Da una delle lettere spedite per raccomandata si apprende che l’Inps ritiene il certificato medico «anomalo sotto il profilo medico legale, poiché la diagnosi non comprova l'incapacità temporanea al lavoro». «È un delirio perché l'ufficio amministrativo e legale dell'Istituto sollecita, entro sette giorni, una dichiarazione del medico che ha rilasciato il certificato» dice De Pau, che è anche vicepresidente regionale dello Snami e afferma che non gli risulta, per ora, che le richieste siano proposte anche in altre aree. «Nelle risposta sollecitata il collega deve indicare se all'epoca del periodo di malattia sussisteva o meno una situazione morbosa acuta in atto. Altrimenti il lavoratore rischia di non vedersi pagata l'assenza per quella indisposizione. Il problema – osserva De Pau – riguarda anche i certificati per un solo giorno di malattia, nonostante sino a tre giorni a pagare non sia l'Inps ma il datore di lavoro».
De Pau fa un esempio: «Se il medico ha diagnosticato un'ipertensione arteriosa, avrebbe dovuto indicare, invece, la dicitura “crisi ipertensiva in iperteso”». Strano che il problema emerga solo oggi, addirittura per casi risalenti a quattro anni fa: «Il medico di famiglia potrebbe essere andato anche in pensione, potrebbe essere morto, oppure aver cambiato zona. In questo caso a chi si deve rivolgere il lavoratore? E comunque non sempre è possibile ritrovare la documentazione di quanto richiesto. Nei nostri gestionali teniamo generalmente una traccia, ma chi usa la piattaforma tessera sanitaria può risalire al massimo a 6 mesi fa».

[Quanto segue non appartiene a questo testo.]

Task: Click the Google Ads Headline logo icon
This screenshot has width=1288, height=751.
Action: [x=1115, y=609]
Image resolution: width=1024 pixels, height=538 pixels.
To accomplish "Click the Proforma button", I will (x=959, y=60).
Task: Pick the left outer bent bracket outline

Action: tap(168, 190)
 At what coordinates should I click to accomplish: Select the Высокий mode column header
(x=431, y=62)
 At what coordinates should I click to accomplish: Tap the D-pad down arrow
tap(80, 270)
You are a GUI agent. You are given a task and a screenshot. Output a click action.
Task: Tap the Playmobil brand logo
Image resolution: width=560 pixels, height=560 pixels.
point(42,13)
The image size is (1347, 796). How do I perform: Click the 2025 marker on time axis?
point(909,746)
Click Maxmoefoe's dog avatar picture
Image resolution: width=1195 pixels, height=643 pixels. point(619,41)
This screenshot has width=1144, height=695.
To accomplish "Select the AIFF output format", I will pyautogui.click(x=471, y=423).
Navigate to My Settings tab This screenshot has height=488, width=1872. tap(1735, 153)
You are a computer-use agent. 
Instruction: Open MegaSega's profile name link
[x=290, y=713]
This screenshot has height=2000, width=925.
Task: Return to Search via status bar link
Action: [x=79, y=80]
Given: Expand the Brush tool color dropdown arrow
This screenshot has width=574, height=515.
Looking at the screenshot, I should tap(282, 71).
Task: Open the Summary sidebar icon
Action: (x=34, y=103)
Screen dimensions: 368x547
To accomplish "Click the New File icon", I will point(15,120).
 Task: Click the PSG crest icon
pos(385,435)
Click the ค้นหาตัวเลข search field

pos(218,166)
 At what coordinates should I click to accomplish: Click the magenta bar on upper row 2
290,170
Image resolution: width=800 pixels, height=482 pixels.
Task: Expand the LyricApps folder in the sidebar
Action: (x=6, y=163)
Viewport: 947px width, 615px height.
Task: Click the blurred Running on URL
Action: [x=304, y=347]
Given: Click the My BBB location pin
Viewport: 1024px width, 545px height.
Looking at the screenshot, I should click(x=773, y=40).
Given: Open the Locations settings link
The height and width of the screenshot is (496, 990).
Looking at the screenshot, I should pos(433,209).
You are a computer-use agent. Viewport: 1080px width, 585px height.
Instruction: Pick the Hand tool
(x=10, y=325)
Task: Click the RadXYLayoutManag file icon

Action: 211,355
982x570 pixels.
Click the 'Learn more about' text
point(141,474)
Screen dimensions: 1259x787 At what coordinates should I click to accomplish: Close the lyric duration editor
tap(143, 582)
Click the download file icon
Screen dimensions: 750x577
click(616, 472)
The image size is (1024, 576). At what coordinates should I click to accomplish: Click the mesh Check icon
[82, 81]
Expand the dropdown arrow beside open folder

E poi un altro problema: «Se i certificati sono stati rilasciati in un ospedale, come si rintraccia un medico ospedaliero?» si chiede De Pau. Le lettere arrivano da qualche settimana, i cittadini – rileva il sindacalista – dovrebbero perdere un bel po’ di tempo per rivolgersi al medico che rilasciò il certificato, quindi per presentarsi all’Inps (e sono spesso costretti a chiedere un permesso dal lavoro) oppure spedirlo per raccomandata con ricevuta di ritorno, soluzione più gettonata. «Stiamo pensando di chiedere,
come sindacato, un incontro con l'Inps per sollecitare chiarimenti su questa vicenda che, a quanto mi risulta, è unica in Italia. E anche l’Ordine dei medici di Cagliari, con lettera del presidente Raimondo Ibba, ha preso posizione sulla questione».